Conversely, the researchers observed in some patients an expansion of clones in which scRNA-seq detected transcriptional resistance programs (associated with expressed MT1H, MT1E, MT2A & MSMB genes). This latter observation correlated with a worse prognosis, which gives reason to focus on the detected genes as future therapeutic targets. Perhaps as important, it also showcases the potential of scRNA-seq in a diagnostic/prognostic setting to support biomarker identification.

Dissect kinase inhibitor effects and immunotoxicity in head and neck cancer

• Indication: Head and neck cancer
• Therapy modality: Kinase inhibitors (cancer growth blockers) as immunotherapy
• scRNA-seq application: Study mechanism of action & mechanism of toxicity
• Single-cell analyses: Gene expression analysis & clonal dynamics analysis of the tumor microenvironment and immune system in different treatment regimens (in human and mice)

Summary

Overactive phosphoinositide 3-kinase (PI3K) is observed in various cancers and immune disorders, leading to the development of multiple PI3K inhibitors. Currently, at least six are approved, and over 35 are in clinical trials (clinicaltrials.gov). These inhibitors not only directly target cancer cells but also trigger an antitumor immune response. In a phase-II clinical trial, single-cell sequencing revealed increased cytotoxicity genes in infiltrating T cells and a rise in activated regulatory T (Treg) cells (Eschweiler et al., 2022). The latter implied that a Treg displacement from the tumor microenvironment may be part of the inhibitor’s mechanism of action. However, more than half of the patients discontinued treatment due to immune-related adverse effects, specifically colonic inflammations.

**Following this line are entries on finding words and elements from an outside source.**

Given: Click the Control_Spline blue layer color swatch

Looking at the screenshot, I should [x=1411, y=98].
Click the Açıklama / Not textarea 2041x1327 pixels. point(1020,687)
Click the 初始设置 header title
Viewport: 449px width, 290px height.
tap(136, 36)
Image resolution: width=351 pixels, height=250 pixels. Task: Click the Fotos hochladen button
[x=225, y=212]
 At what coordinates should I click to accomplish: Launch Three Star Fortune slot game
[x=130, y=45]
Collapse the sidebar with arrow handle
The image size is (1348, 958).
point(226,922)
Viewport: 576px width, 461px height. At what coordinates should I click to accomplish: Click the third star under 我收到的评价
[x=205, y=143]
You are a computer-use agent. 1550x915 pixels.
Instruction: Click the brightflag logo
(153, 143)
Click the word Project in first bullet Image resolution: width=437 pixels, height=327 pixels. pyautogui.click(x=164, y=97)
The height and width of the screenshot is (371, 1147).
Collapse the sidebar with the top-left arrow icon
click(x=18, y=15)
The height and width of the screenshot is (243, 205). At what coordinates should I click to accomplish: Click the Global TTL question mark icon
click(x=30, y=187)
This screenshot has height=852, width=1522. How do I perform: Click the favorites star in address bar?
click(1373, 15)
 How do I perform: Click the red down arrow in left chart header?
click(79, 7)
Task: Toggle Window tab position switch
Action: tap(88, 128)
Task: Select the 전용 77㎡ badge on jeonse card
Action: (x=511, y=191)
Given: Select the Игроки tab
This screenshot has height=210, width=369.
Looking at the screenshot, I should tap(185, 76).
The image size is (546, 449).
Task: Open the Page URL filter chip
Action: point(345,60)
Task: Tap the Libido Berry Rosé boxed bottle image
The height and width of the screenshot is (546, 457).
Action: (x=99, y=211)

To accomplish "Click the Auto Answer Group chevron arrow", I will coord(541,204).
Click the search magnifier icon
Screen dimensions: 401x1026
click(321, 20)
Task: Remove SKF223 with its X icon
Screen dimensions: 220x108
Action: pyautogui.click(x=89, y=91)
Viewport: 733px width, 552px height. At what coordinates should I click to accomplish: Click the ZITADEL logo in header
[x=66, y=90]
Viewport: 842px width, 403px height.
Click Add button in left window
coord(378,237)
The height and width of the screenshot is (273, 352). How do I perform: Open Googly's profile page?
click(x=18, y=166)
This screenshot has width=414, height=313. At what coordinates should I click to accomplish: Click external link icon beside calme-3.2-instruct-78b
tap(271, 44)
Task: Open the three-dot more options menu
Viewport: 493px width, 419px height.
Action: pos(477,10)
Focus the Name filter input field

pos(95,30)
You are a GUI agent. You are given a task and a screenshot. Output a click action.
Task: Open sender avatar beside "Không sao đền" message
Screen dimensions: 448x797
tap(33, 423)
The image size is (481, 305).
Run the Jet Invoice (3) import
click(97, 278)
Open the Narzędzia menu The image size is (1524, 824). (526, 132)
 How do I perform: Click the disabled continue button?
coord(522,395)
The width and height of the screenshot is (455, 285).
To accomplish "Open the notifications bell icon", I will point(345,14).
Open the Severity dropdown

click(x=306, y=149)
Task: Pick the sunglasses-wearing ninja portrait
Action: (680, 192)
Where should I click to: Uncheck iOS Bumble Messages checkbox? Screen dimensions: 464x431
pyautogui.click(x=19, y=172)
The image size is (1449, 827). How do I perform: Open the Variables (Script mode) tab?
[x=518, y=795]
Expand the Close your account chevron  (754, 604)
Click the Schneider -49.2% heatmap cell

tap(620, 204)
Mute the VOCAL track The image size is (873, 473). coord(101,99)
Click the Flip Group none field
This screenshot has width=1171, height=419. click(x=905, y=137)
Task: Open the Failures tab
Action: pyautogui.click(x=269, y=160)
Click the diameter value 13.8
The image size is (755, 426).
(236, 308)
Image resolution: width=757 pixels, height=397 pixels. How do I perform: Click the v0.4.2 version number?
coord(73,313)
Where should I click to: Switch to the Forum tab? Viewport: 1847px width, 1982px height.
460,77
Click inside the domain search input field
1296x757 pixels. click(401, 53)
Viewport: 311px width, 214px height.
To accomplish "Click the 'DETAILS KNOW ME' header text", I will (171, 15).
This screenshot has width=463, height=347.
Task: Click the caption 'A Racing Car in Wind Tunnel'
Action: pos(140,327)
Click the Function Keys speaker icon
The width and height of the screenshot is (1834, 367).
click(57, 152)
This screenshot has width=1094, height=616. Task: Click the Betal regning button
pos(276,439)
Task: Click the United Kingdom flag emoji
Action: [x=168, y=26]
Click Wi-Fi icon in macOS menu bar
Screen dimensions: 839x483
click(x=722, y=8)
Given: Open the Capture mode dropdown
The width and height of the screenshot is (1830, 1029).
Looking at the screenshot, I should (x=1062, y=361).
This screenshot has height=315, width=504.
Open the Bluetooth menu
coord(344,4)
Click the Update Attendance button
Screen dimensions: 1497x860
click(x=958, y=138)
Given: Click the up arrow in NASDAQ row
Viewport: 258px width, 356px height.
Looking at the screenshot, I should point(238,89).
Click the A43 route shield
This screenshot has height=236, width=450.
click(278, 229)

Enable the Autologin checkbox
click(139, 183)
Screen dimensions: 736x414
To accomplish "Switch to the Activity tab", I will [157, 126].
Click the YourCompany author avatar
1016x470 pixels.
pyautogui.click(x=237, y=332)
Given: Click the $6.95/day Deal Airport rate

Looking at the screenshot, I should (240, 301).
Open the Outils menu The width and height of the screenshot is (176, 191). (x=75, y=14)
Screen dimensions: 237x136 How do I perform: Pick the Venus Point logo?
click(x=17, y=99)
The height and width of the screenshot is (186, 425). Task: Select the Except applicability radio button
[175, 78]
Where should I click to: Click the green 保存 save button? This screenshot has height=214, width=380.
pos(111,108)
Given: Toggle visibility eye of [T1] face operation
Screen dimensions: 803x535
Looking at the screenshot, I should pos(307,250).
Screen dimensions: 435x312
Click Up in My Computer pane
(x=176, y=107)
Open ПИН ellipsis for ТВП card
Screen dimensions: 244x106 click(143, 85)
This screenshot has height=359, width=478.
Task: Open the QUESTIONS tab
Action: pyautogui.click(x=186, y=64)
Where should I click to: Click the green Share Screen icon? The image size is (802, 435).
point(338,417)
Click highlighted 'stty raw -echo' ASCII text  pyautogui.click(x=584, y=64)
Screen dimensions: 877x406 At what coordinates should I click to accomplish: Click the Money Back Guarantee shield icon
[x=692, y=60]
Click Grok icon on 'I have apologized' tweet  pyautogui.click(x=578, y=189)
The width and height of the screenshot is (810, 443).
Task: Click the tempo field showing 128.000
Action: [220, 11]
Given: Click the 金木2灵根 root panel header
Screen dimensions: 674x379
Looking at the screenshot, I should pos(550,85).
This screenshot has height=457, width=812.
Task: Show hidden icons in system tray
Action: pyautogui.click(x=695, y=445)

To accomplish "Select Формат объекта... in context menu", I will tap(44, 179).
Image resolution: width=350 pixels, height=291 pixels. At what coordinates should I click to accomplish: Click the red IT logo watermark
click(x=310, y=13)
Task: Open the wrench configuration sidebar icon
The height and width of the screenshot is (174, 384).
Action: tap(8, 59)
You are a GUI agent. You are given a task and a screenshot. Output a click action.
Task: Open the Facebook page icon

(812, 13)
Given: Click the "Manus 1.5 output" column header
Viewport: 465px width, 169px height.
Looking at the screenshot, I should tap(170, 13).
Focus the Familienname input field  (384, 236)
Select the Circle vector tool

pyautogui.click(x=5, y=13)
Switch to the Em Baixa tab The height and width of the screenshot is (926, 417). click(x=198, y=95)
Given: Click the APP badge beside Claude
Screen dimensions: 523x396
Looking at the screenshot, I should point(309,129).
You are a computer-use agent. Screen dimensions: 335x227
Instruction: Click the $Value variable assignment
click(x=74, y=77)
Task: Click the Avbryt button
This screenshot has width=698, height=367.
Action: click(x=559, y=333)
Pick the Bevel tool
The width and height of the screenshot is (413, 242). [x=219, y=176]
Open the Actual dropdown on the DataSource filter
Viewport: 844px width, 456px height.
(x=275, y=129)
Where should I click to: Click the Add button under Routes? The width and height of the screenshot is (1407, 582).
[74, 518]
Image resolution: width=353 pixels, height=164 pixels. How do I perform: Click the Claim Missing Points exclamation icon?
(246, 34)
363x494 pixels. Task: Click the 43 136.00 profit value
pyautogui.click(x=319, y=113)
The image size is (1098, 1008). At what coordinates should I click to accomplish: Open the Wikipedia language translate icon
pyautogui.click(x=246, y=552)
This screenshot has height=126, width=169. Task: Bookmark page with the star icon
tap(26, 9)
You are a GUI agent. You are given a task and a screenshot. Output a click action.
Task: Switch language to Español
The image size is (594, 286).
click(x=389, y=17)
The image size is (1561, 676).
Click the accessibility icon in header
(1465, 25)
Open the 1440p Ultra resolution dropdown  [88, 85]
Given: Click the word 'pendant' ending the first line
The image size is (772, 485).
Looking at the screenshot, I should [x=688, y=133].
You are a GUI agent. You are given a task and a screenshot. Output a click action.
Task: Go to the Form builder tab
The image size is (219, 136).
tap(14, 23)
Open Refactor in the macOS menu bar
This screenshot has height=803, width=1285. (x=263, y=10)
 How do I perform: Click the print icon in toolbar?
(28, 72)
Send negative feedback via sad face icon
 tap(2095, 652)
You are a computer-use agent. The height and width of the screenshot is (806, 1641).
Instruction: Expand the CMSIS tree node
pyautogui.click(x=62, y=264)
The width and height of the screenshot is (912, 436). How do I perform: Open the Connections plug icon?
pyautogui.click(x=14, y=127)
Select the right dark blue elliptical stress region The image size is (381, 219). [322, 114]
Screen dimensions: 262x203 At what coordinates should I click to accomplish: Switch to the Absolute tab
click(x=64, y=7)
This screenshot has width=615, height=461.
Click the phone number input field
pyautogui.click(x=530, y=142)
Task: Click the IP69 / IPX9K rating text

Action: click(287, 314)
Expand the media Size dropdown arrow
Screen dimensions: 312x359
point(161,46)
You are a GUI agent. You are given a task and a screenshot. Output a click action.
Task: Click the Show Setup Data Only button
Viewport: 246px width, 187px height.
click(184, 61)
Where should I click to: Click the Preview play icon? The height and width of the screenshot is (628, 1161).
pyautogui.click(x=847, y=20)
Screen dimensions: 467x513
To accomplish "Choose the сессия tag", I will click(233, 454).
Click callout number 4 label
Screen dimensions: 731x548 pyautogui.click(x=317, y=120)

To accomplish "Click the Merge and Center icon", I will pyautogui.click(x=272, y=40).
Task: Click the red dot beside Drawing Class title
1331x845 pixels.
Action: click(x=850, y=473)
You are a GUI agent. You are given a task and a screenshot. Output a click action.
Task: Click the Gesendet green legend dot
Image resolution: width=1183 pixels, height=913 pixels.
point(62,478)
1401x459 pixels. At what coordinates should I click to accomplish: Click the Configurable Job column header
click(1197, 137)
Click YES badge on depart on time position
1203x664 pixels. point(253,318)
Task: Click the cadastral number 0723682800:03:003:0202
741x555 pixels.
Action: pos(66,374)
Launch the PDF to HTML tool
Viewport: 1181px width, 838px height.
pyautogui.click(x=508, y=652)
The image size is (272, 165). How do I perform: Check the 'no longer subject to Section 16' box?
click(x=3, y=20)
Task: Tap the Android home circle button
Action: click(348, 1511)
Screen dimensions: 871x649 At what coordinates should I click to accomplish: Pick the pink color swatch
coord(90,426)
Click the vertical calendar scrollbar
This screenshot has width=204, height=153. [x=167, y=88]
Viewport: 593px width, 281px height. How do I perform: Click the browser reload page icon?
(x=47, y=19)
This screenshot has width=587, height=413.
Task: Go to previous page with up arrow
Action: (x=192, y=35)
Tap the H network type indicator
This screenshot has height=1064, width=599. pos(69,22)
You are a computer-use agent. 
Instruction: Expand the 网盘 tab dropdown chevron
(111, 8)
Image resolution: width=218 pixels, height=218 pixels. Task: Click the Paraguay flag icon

To further investigate, the researchers employed a mouse model resembling patient conditions. In mice, single-cell sequencing showed that PI3K inhibitors substantially affected a specific Treg subset in the colon. These immunosuppressive Tregs were replaced by clonally expanded (i.e., activated) pathogenic T cell populations, leading to toxicity. Interestingly, the level of toxicity correlated with dosing regimens and intermittent dosing curbed toxicity in mice. The authors propose testing intermittent dosing in clinical trials and stratifying patients based on their baseline Treg concentration in the tumor microenvironment to enhance efficacy.

Takeaways

The exploitation of single-cell RNA sequencing in Phase-II clinical trials is sporadic, yet versatile. Single-cell sequencing is used today almost exclusively in trials for (immuno-)oncological applications, including cancer vaccines. Here, the studies leverage two of single-cell technology’s unique capabilities:

1. Mapping out immune cell clonality and thereby characterizing the immune therapeutic or, conversely, immunotoxicity response.
2. Disentangling tumor heterogeneity and thereby pinpointing prognostically relevant tumor clones.

More Phase-II studies

• Coupling whole exome sequencing data to scRNA-seq data to study tumor evolution and find mechanisms of action in responders in gastric cancer (Kwon et al., 2021).
• Cell type identification of the immune system in pembrolizumab (antibody therapy) responders among hepatocellular carcinoma patients (Hong et al., 2022).
• A Phase-II study of immunotherapy combination prembrolizumab + capecitabine in advanced biliary tract carcinoma patients. scRNA-seq in one partial responder provided additional evidence that immune infiltration and clonal evolution played a role in the response (Monge et al., 2022).